EXERCISE →
Search the data below for the word "computer" and copy each line that holds it.

Records from a data source:
──────────────────────────────

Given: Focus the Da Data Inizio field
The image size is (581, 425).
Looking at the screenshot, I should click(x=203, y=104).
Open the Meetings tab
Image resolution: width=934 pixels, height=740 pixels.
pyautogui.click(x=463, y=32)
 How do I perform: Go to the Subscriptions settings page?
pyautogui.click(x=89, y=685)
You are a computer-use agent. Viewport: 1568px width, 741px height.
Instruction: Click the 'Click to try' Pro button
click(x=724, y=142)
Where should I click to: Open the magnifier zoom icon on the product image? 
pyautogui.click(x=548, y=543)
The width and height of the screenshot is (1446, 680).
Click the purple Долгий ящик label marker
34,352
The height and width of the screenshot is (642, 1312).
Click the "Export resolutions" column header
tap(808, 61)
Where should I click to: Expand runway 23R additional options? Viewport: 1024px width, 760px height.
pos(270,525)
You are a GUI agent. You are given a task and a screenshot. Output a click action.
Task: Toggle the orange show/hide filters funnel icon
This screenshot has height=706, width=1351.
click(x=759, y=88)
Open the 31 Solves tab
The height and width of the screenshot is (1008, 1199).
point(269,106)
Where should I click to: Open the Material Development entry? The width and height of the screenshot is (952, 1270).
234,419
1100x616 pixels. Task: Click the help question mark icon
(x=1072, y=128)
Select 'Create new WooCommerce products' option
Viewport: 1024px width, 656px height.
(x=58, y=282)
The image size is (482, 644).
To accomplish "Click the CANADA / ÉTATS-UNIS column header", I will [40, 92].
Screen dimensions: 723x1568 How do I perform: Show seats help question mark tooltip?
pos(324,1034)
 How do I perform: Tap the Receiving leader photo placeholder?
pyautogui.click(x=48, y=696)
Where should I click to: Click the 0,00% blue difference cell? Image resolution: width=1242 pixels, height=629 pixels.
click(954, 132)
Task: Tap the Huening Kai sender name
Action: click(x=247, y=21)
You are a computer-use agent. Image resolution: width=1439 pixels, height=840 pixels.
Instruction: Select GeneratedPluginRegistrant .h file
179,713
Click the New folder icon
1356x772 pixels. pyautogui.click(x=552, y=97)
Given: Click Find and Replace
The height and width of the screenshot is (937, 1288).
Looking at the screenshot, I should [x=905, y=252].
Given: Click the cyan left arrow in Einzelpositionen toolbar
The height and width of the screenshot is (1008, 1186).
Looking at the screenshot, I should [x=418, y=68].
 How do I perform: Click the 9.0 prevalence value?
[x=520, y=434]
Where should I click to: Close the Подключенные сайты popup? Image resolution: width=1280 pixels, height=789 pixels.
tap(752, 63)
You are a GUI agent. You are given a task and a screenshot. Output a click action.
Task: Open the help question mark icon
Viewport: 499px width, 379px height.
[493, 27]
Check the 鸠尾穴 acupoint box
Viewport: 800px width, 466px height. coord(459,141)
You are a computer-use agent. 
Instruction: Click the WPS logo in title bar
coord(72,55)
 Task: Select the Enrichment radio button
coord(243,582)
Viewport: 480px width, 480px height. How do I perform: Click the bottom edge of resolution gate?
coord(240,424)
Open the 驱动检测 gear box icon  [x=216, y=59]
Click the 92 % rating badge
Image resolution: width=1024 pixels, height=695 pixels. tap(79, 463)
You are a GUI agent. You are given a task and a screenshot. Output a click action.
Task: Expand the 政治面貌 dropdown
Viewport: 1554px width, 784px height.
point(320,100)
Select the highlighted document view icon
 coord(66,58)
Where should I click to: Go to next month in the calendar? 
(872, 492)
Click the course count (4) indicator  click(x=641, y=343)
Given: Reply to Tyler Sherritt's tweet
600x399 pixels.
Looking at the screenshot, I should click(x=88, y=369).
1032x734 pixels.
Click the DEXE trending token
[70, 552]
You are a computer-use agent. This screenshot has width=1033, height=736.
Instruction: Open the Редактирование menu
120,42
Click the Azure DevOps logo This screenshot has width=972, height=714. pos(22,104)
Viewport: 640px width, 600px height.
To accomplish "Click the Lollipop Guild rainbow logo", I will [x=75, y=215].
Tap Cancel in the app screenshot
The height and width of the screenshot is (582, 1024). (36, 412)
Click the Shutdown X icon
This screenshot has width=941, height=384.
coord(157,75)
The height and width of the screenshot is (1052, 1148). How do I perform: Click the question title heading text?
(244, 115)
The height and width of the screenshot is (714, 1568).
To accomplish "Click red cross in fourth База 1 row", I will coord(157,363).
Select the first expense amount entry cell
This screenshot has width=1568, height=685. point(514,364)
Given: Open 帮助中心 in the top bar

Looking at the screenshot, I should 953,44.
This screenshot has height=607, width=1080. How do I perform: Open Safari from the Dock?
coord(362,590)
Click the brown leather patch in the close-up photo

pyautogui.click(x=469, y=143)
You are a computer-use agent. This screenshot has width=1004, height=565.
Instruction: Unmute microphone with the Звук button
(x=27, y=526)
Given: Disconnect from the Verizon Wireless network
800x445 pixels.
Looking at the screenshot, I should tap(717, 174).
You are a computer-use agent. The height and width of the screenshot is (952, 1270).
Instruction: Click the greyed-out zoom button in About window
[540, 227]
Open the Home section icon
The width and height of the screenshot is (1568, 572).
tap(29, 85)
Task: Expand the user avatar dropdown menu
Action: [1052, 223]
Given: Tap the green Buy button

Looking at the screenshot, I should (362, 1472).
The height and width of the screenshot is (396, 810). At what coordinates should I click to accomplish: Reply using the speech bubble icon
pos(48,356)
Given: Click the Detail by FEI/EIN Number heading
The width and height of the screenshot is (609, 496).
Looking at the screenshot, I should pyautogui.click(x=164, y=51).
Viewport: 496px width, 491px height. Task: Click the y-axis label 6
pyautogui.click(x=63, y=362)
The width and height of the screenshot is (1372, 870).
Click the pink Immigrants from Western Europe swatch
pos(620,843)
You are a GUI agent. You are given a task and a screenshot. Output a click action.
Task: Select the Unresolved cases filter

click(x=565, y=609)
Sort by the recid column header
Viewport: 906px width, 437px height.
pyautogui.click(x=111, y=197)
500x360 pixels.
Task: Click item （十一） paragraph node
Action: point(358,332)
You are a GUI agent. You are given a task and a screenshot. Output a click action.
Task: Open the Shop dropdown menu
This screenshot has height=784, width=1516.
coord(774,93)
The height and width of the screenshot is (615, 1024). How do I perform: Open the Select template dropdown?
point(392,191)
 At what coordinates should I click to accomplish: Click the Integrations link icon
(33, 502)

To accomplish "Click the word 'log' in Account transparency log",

──────────────────────────────

RESPONSE FOR THIS EXERCISE →
You are a computer-use agent. Viewport: 1568px width, 741px height.
You are a computer-use agent. Image resolution: width=1439 pixels, height=840 pixels.
You are a computer-use agent. 
You are a computer-use agent. This screenshot has width=1033, height=736.
You are a computer-use agent. This screenshot has width=1004, height=565.
You are a computer-use agent. The height and width of the screenshot is (952, 1270).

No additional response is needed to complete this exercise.